Ein Jahr "Osnabrücker Thesen" zu Frauen in kirchlichen Ämtern
Am 9. Dezember jährt sich die Verabschiedung der sieben "Osnabrücker Thesen", die das Ergebnis des Kongresses "Frauen in kirchlichen Ämtern. Reformbewegungen in der Ökumene" vom 6. bis 9. Dezember 2017 in Osnabrück waren.
Die Thesen stellen fest, dass sichtbare Fortschritte in der Ökumene nur zu erreichen sind, wenn Frauen in den einzelnen Kirchen Zugang zu allen kirchlichen Ämtern erhalten.
Deshalb sind Verantwortliche in den Kirchen gefordert, die spezifischen Ämter und Dienste für Frauen zu öffnen und sie entsprechend den heutigen Anforderungen an die kirchliche Sendung weiter zu entwickeln.
Aktuell gewinnen die Osnabrücker Thesen eine zusätzliche Brisanz im Kontext der Debatte um den sexuellen Missbrauch an Minderjährigen durch katholische Kleriker (Bischöfe, Priester und Diakone).
Die im September veröffentlichte MHG-Studie macht deutlich, dass Machtmissbrauch die zentrale Ursache für sexuellen, physischen und emotionalen Missbrauch ist.
Reformen: Diskussion ohne Denkverbote
Deshalb stehen tiefgreifende Reformen in der Kirche an: Themen wie Macht und Autorität in der Kirche, die verpflichtende Verbindung von Zölibat und Weihe, Frauen in kirchlichen Ämtern und Fragen der Sexualethik müssen offen und ohne Denkverbote diskutiert werden.
Die Lösung dieser Fragen ist heute dringender denn je, um verlorene Glaubwürdigkeit zurückzugewinnen.
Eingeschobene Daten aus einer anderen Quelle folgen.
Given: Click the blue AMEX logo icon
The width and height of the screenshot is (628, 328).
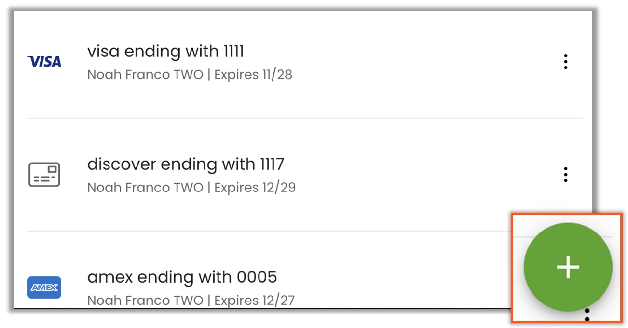Looking at the screenshot, I should pos(44,287).
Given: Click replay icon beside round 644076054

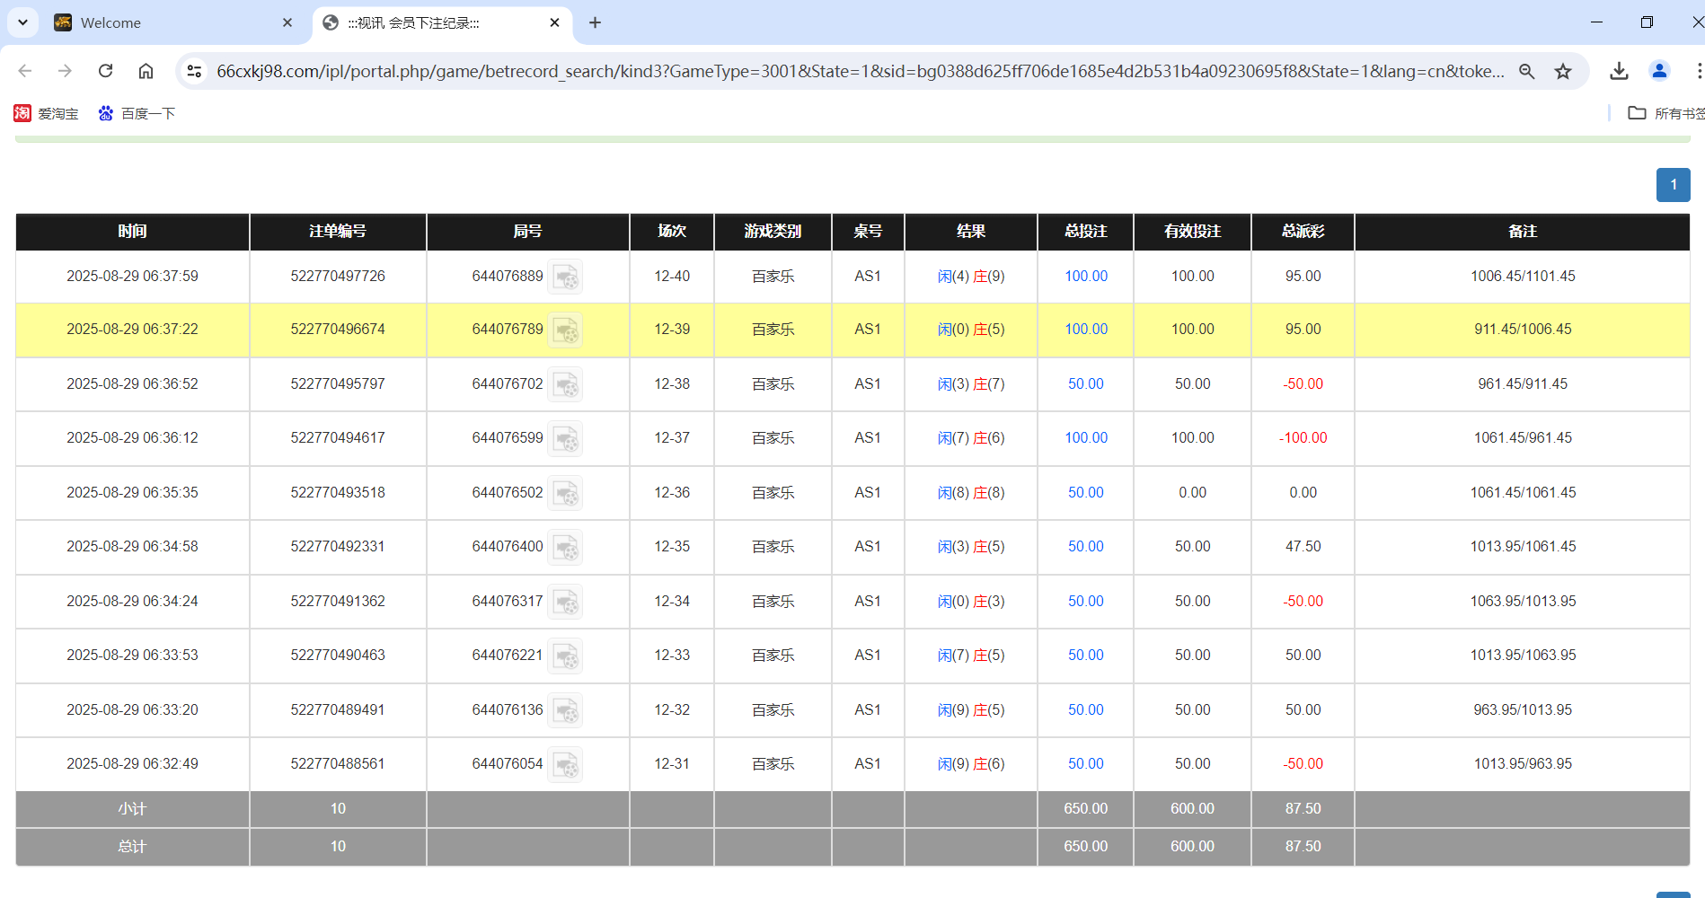Looking at the screenshot, I should [x=565, y=765].
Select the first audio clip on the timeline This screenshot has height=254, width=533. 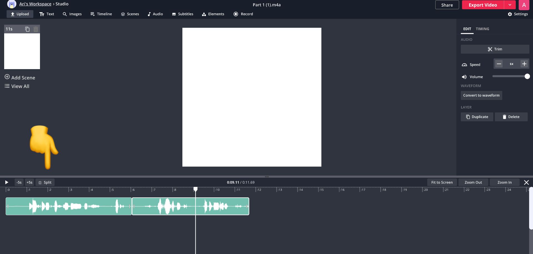[69, 206]
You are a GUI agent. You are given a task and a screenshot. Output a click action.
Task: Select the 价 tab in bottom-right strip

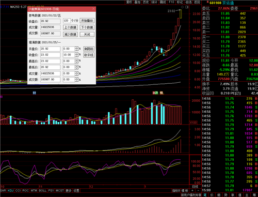coord(212,195)

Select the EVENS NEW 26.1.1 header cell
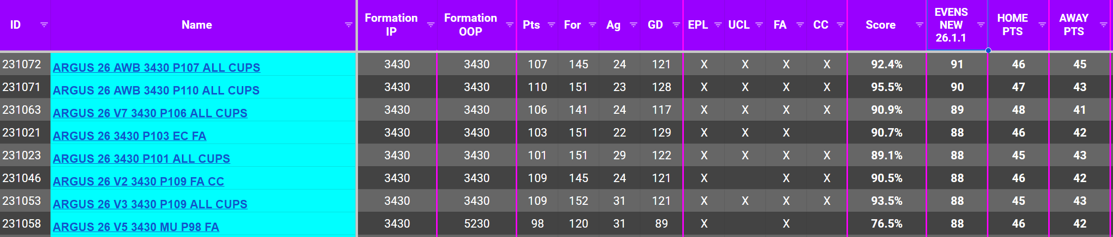click(950, 25)
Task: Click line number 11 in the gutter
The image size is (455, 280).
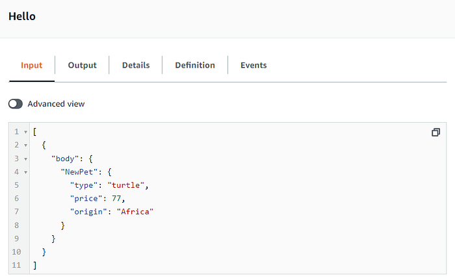Action: (x=16, y=265)
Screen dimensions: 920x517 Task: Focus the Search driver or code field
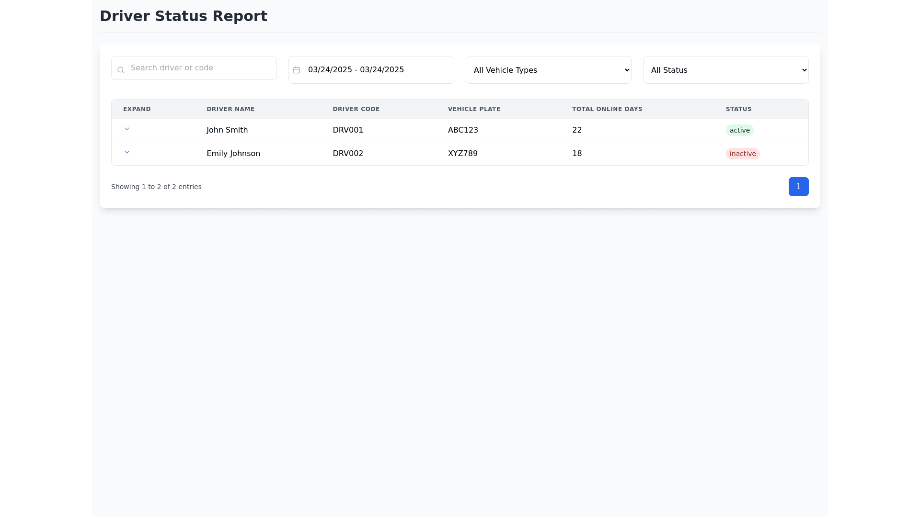(201, 68)
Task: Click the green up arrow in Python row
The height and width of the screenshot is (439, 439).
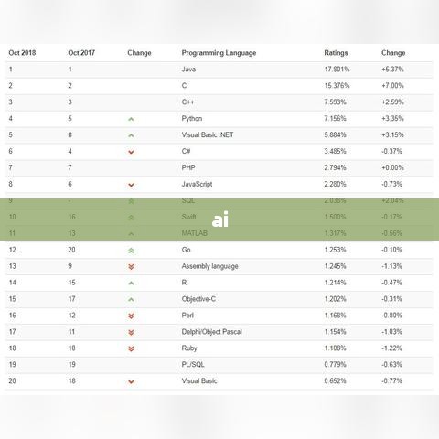Action: point(131,119)
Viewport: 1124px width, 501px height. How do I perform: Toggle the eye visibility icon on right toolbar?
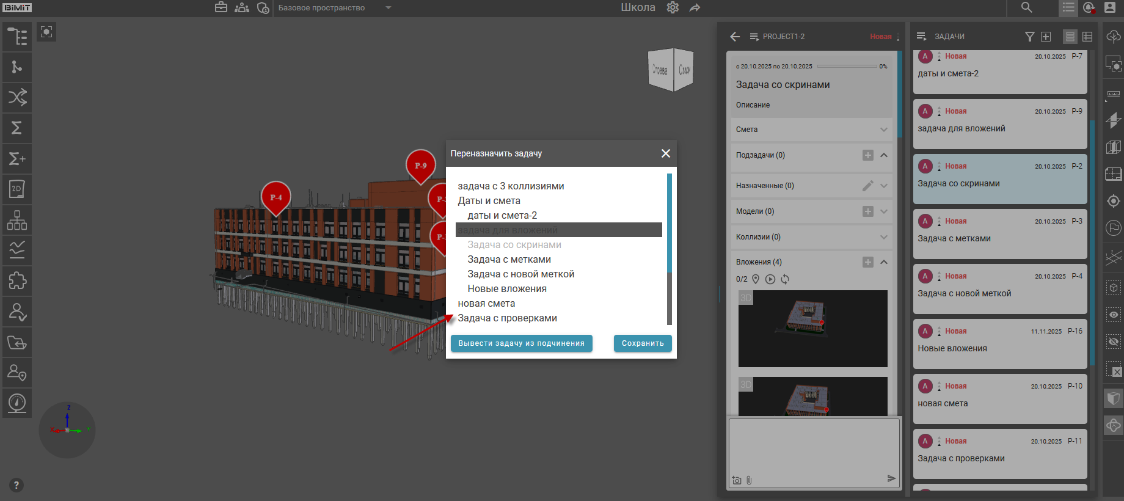(x=1114, y=315)
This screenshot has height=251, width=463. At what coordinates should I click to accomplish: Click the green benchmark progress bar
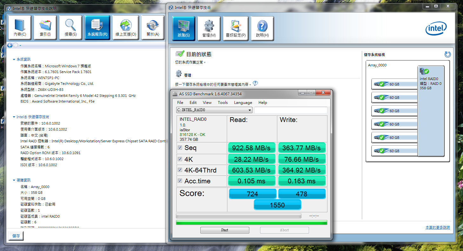[x=252, y=222]
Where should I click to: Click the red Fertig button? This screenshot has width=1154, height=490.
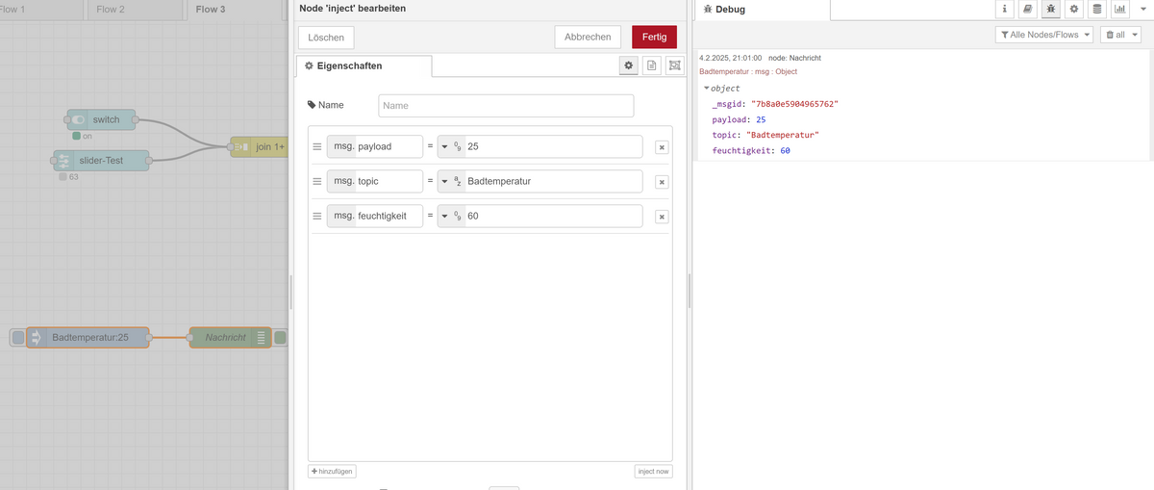tap(654, 37)
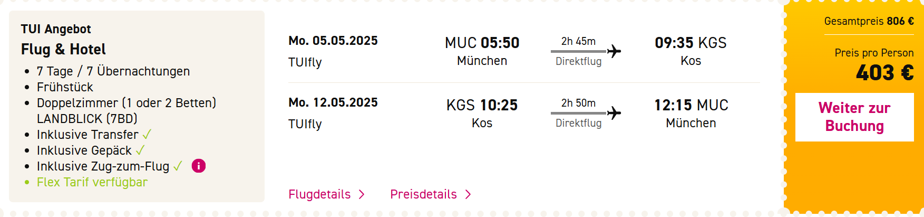Open the Flugdetails link
The height and width of the screenshot is (217, 924).
click(x=319, y=194)

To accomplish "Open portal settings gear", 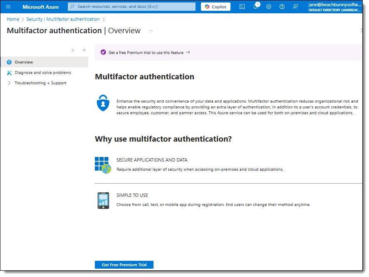I will click(269, 7).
Zahlreiche Stimmen fordern dabei ausdrücklich eine erneuerte Ausgestaltung der kirchlichen Ämter, prominent das Zentralkomitee der deutschen Katholiken (ZdK, Beschluss vom 23.11.2018).
Intensive Beschäftigung mit den Forderungen
Auf dem Kongress diskutierten die beteiligten Institutionen für Theologie der Universitäten Osnabrück, Oldenburg und Münster mit römisch-katholischen und evangelischen Verbänden zum Ende des Reformationsjubiläums 2017 die Frage nach Frauen in kirchlichen Ämtern aus ökumenischer Perspektive.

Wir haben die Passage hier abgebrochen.